Obs. 1: Em um levantamento wikipédico básico, constata-se que, por exemplo, no estado que mais tem salas de cinema deste país, São Paulo, apenas 5% dessas salas estão fora de shoppings e outros grandes centros de consumo tais como… supermercados :/ E do total das quase 1500 salas catalogadas no Brasil inteiro, apenas 7% delas não se encontram dentro desses mesmos shoppings centers (em tempo: o estado com maior percentual de cinemas fora desse modelo é o Rio de Janeiro, com mais de 15% de salas de bairro).

Obs. 2: Ave Cinema São Luiz, do meu Hellcife.

Sao Luiz

3 respostas em “Salas de cinema no Brasil em: Sintomas do Classe Média Sofre

  1. tô terminando essa semana o meu projeto final do curso de arquitetura.. e é um cinema de rua! minha pesquisa – temos q entregar uma monografia antes do projeto – foi principalmente baseada no histórico sobre a saída dos cinemas das ruas no brasil! apesar de não concordar com tudo que você diz – principalmente pq acho a assepsia da sala de cinema super importante para o aproveitamento total do filme, que é o evento (ou devia ser, né) – acho super bacana ver esse tema sendo discutido (:

    • Oi Mariana, que lindo encontrar gente trabalhando com o tema. E sim, acredito que a assepsia da sala de cinema ajuda a absorver melhor qualquer filme. Minha questão é: essa arquitetura colabora também para a diluição da experiência de “estar” dentro de uma sala de cinema. E o fato delas serem localizadas quase todas dentro de shopping centers ajuda a esfarelar ainda mais essa experiência. Estou falando de algo bastante intangível. Mas creio que essa padronização geral dos ambientes que nos cercam (mesmas cores, mesmos cheiros) ajuda de uma maneira inconsciente para que as pessoas gradualmente percam um certo paladar da consciência de espaço.
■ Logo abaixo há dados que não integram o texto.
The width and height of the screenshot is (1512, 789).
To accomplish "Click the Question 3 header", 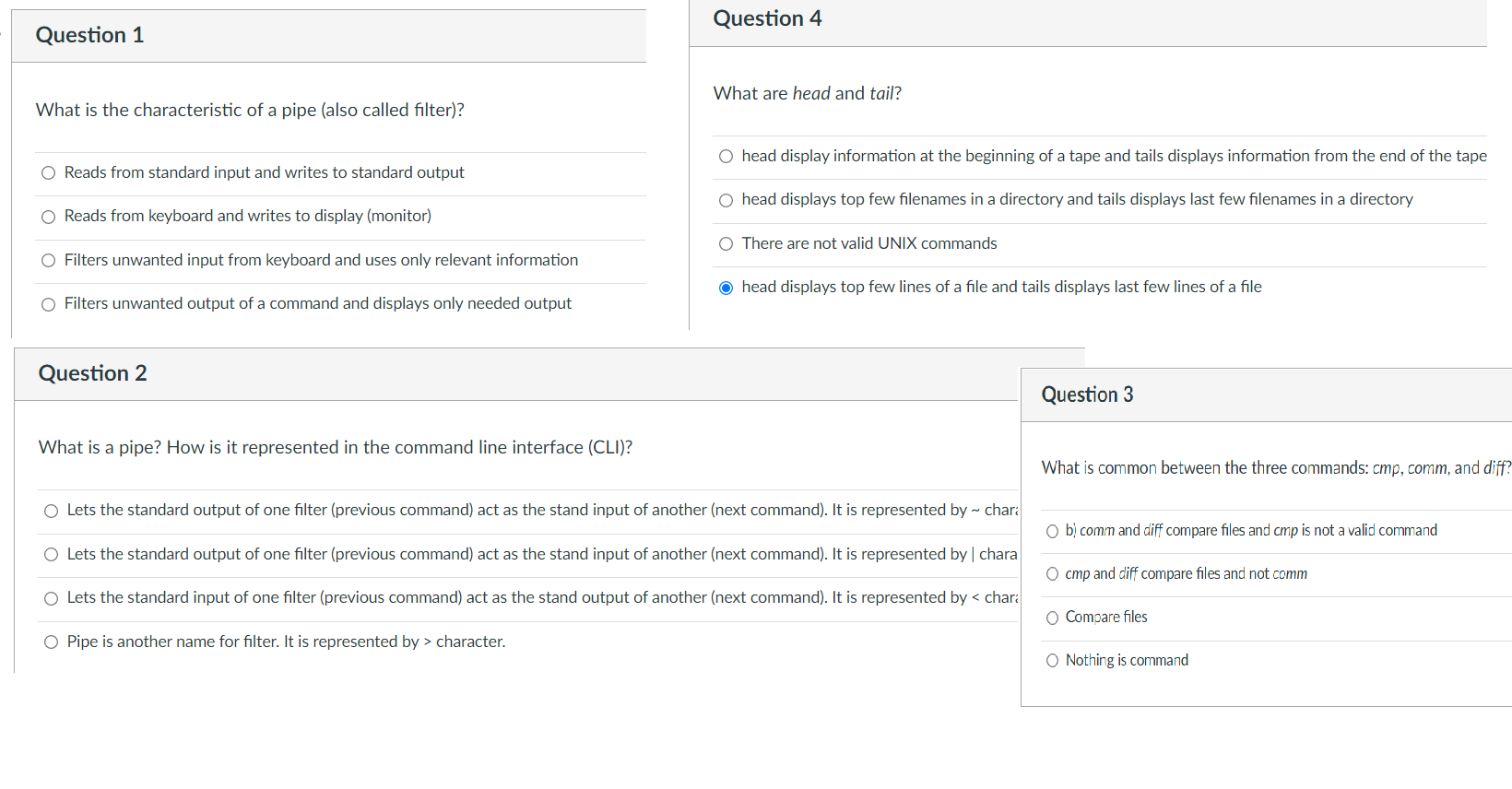I will point(1087,394).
      • Creio que não podemos confundir os fatores. O cuidado arquitetônico e as regras que devem ser seguidas para garantir que de qualquer lugar da sala o espectador tenha a melhor visão possível da tela, sem ter qualquer elemento visual que possa quebrar sua ligação sensorial com o filme, ou seja, cuidados para que a sala de cinema tenha as características que garantam prender que a atenção o espectador no filme projetado na tela, não pode ser responsabilizado pelas estratégias dos exibidores para aferir cada vez mais receita e lucro. com estratégias para levar o frequentador das salas a consumirem outros produtos – na defesa de um Interesse legítimo deles, enquanto comerciantes que são – .
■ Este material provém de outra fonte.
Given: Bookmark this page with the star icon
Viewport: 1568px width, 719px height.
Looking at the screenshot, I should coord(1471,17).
        Também não pode ser responsabilizado pela falta de educação das pessoas que frequentam essas salas. Afinal, todas as críticas que você relaciona ao público são de ordem comportamental diretamente ligadas a falta de educação. Falar alto, ficar com o celular ligado, recebendo e mandando mensagens, etc tal, e quando falo de falta de edução, estou falando em sentido amplo. Não apenas no que diz respeito a convenções sociais, ou o respeito básico ao próximo , que compartilha o mesmo ambiente, mas também com relação a
        terem tido acesso às informações básicas sobre cinema, que seriam capazes de construir nesse público um real interesse pelo cinema, sendo capaz de apreciar o filme enquanto obra de arte e poder ter uma relação mais ampla com essa experiência, não se limitando apenas a vivenciar as sensações sensoriais provocadas pela obra projetada numa sala adequada a cumprir sua função de permitir que o filme provoque as sensações propostas pelo diretor no expectador, mas ampliando sua capacidade de apreciação do filme e portanto seu interesse pela obra, o que sem dúvida contribuiria para que ele estivesse mais atento e fosse, ou parecesse mais educado, no sentido estrito.